[Supplied records — start]

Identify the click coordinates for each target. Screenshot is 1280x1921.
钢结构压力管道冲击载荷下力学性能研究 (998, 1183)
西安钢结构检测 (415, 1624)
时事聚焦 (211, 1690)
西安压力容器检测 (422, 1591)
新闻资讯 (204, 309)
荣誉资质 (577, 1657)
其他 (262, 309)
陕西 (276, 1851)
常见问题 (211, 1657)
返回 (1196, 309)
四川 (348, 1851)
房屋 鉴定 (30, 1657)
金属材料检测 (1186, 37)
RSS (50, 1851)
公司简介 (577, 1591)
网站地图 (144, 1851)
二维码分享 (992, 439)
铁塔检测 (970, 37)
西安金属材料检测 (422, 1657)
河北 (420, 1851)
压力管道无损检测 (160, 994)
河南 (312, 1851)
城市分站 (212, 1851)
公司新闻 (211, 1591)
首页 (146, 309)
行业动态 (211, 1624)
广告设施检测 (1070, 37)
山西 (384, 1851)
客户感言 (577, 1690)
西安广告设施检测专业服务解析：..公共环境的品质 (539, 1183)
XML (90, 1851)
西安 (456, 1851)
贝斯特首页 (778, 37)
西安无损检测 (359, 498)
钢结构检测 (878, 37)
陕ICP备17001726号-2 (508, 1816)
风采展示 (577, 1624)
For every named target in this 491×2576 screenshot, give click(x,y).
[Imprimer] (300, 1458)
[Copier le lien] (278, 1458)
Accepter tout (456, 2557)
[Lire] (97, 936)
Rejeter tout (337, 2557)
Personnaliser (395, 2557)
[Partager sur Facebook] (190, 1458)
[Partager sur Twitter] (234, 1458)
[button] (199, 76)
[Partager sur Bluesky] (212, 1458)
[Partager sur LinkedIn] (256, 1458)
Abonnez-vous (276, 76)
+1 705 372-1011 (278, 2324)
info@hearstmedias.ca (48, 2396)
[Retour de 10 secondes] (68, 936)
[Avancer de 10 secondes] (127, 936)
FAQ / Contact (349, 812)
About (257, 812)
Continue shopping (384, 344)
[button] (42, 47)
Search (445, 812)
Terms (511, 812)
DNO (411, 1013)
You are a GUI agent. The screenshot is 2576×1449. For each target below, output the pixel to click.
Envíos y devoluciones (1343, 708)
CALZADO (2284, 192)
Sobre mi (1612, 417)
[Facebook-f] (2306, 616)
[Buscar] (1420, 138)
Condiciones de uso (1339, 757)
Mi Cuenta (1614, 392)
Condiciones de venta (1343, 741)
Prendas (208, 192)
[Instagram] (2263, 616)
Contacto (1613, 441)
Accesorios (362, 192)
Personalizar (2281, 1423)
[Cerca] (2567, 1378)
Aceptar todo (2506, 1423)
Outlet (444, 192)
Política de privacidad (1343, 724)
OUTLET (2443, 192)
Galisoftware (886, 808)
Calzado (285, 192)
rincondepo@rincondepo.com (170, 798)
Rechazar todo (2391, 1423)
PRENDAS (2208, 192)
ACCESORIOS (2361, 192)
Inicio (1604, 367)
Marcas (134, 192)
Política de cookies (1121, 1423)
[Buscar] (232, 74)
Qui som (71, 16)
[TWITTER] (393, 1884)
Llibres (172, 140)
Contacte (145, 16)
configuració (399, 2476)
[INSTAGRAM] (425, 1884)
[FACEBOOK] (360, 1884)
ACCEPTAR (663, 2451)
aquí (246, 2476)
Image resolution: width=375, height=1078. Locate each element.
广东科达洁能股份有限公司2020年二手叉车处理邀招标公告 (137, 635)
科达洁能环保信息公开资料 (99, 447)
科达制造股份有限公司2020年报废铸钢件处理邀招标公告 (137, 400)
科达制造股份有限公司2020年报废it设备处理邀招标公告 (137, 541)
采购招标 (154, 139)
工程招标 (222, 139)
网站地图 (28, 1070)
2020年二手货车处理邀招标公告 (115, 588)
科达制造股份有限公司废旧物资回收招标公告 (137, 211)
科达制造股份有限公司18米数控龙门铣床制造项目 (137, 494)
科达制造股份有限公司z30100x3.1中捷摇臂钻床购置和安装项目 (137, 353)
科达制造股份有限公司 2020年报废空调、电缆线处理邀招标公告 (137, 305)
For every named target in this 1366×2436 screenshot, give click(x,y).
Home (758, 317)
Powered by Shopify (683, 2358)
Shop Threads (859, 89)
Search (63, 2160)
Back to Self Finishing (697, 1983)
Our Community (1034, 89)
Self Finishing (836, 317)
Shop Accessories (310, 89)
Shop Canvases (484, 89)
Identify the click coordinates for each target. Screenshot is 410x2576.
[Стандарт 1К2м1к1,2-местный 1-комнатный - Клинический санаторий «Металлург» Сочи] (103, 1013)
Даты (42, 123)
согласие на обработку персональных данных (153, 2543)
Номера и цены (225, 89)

[Supplied records — finish]

Above are the records; print exactly the lines from the line with "[Buscar] (1420, 138)" to the line with "Shop Canvases (484, 89)", including both, and nothing else.

[Buscar] (1420, 138)
Condiciones de uso (1339, 757)
Mi Cuenta (1614, 392)
Condiciones de venta (1343, 741)
Prendas (208, 192)
[Instagram] (2263, 616)
Contacto (1613, 441)
Accesorios (362, 192)
Personalizar (2281, 1423)
[Cerca] (2567, 1378)
Aceptar todo (2506, 1423)
Outlet (444, 192)
Política de privacidad (1343, 724)
OUTLET (2443, 192)
Galisoftware (886, 808)
Calzado (285, 192)
rincondepo@rincondepo.com (170, 798)
Rechazar todo (2391, 1423)
PRENDAS (2208, 192)
ACCESORIOS (2361, 192)
Inicio (1604, 367)
Marcas (134, 192)
Política de cookies (1121, 1423)
[Buscar] (232, 74)
Qui som (71, 16)
[TWITTER] (393, 1884)
Llibres (172, 140)
Contacte (145, 16)
configuració (399, 2476)
[INSTAGRAM] (425, 1884)
[FACEBOOK] (360, 1884)
ACCEPTAR (663, 2451)
aquí (246, 2476)
Image resolution: width=375, height=1078. Locate each element.
广东科达洁能股份有限公司2020年二手叉车处理邀招标公告 (137, 635)
科达洁能环保信息公开资料 (99, 447)
科达制造股份有限公司2020年报废铸钢件处理邀招标公告 (137, 400)
科达制造股份有限公司2020年报废it设备处理邀招标公告 (137, 541)
采购招标 (154, 139)
工程招标 (222, 139)
网站地图 (28, 1070)
2020年二手货车处理邀招标公告 (115, 588)
科达制造股份有限公司废旧物资回收招标公告 (137, 211)
科达制造股份有限公司18米数控龙门铣床制造项目 (137, 494)
科达制造股份有限公司z30100x3.1中捷摇臂钻床购置和安装项目 (137, 353)
科达制造股份有限公司 2020年报废空调、电缆线处理邀招标公告 (137, 305)
For every named target in this 1366×2436 screenshot, give click(x,y).
Home (758, 317)
Powered by Shopify (683, 2358)
Shop Threads (859, 89)
Search (63, 2160)
Back to Self Finishing (697, 1983)
Our Community (1034, 89)
Self Finishing (836, 317)
Shop Accessories (310, 89)
Shop Canvases (484, 89)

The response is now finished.